WATCH the viral video that left Taylor Swift ‘speechless’
It’s tempting to dismiss Ryan Adam’s reworking of Taylor Swift’s 1989 as nothing more than a cheap trick, a symptom of an oversaturated media culture rapidly consuming itself. She’s a millionaire, and she’s friends with Lena Dunham, but there are also a lot of things that she can’t do.
Swift changed her costume nearly a dozen times. There couldn’t be any more reason for popstar Swift to feel elated right now. The whole lead-up was a welcome bout of earnestness and palpable excitement to see what Adams would do, so much so that it even (however momentarily) made slogging through Adams’ Instagram worthwhile. (Big Break Records), the 2012 re-release of ‘Til Tuesday’s 1985 debut Voices Carry (Hot Shot Records), and many others. It’s still kind of unclear whether it’s even partly meant to be a joke or not, but that’s not true of Father John Misty’s version of the same album – an explicit troll of Adams, presented as a “reinterpretation of Ryan Adams’ classic album 1989” (a description made in tweets that have since been deleted, along with the Soundcloud links). All You Had to Do Was Stay recalls Dancing in the Dark, while Swift’s ubiquitous smash hit Shake It Off becomes a low-down dirty I’m on Fire.
Both were completely sold out (or close), and both drew crowds that demonstrated how Swift’s popularity has spread far beyond the target of her music: pre-teen and adolescent girls enduring the tribulations of pubescence.
Ultimately the best part of Adams’ 1989 isn’t the music itself, but the atmosphere leading up to its release and the experience of coming together and listening to it, all of us and Taylor herself on Twitter at once.
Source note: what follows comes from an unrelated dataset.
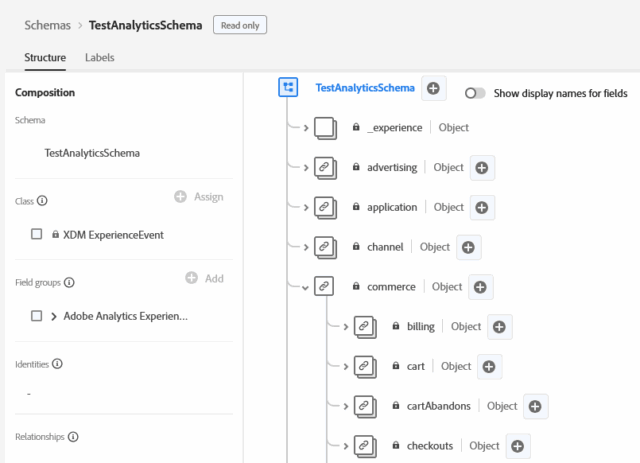Expand the _experience object node
Viewport: 640px width, 463px height.
(x=305, y=128)
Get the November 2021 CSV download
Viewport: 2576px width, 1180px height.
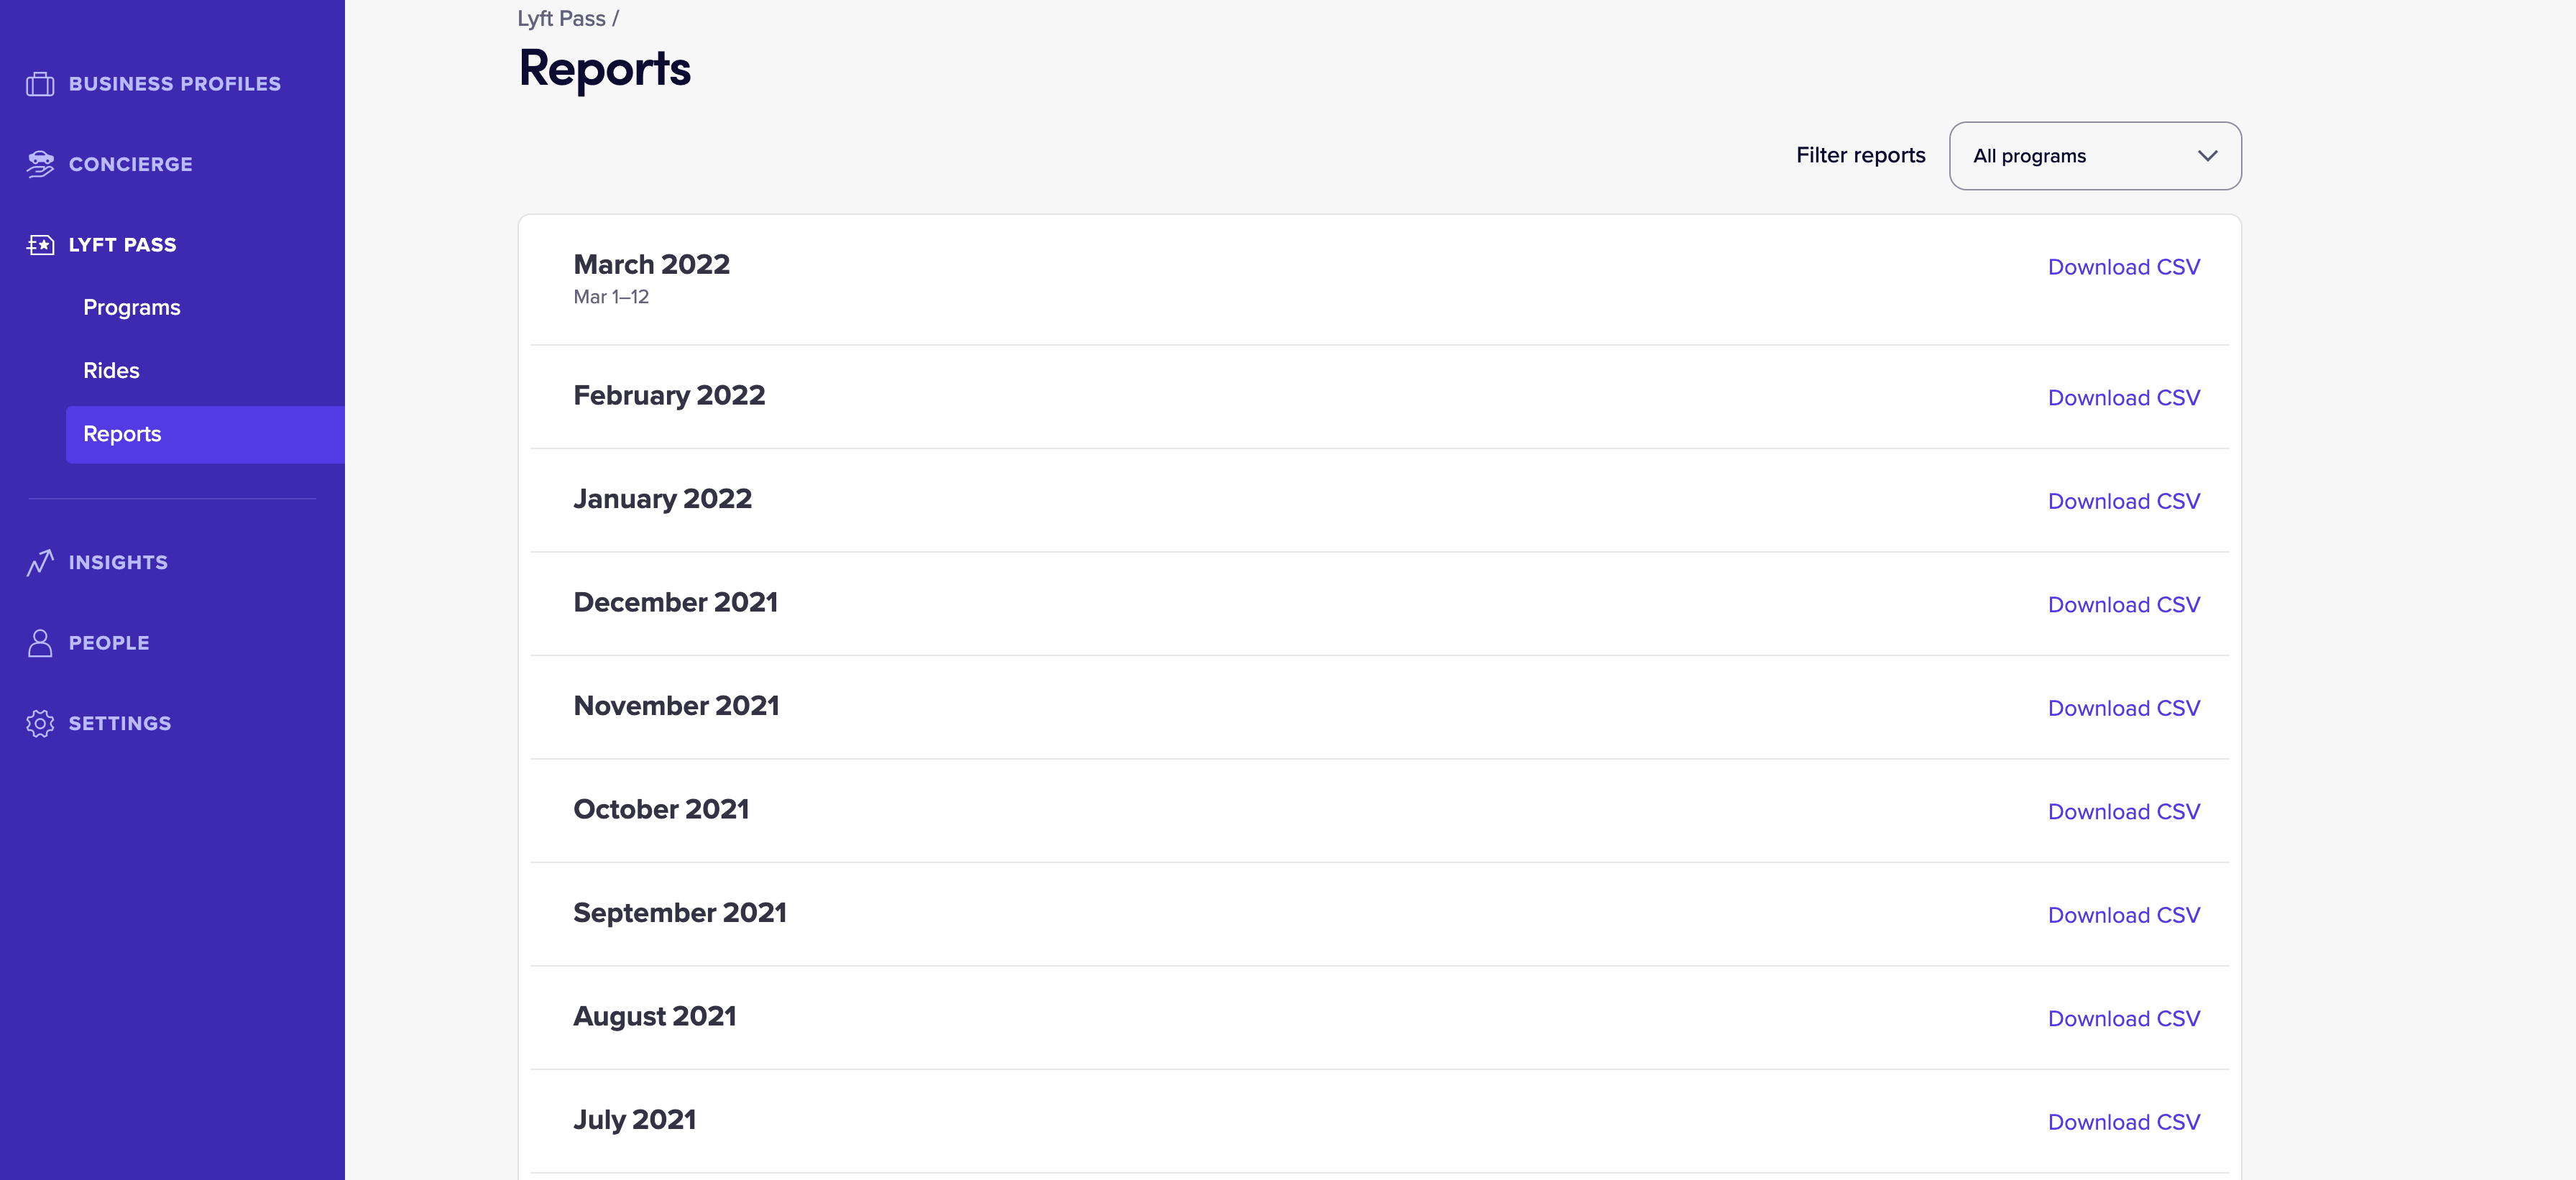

Frankly, it seems a little odd to me that an artist as widely known and revered as singer-song writer musician Ryan Adams would ever determine to take on an artist as widely known and revered as a singer-song writer musician Taylor Swift. “I like to cover songs that people might deem uncoverable”. And when Adams invokes his own past, in slightly twangy takes like “Wildest Dreams“, he’s drawing a thread between rock’s modern patriarchs and his own generation, reminding listeners that even upstarts like Mould, Paul Westerberg and Adams himself benefited from the enduring rock truism that testosterone enables seriousness. Mandolin replaces the “Vienna”-style synth portents of Swift’s version of “Out of the Woods“, while the acoustic strumming on which his version of “Bad Blood” is built suits lines like “What was all shiny, now it’s all rusted”.
Todrick Hall now has his own show on MTV in America, and his YouTube channel – which is home to many a viral video – has got over 1.7 million subscribers.
New albums released this month from Lana Del Rey, Disclosure, Prince, Duran Duran, Don Henley, Keith Richards, Leona Lewis, Tamar Braxton and more will all be eligible.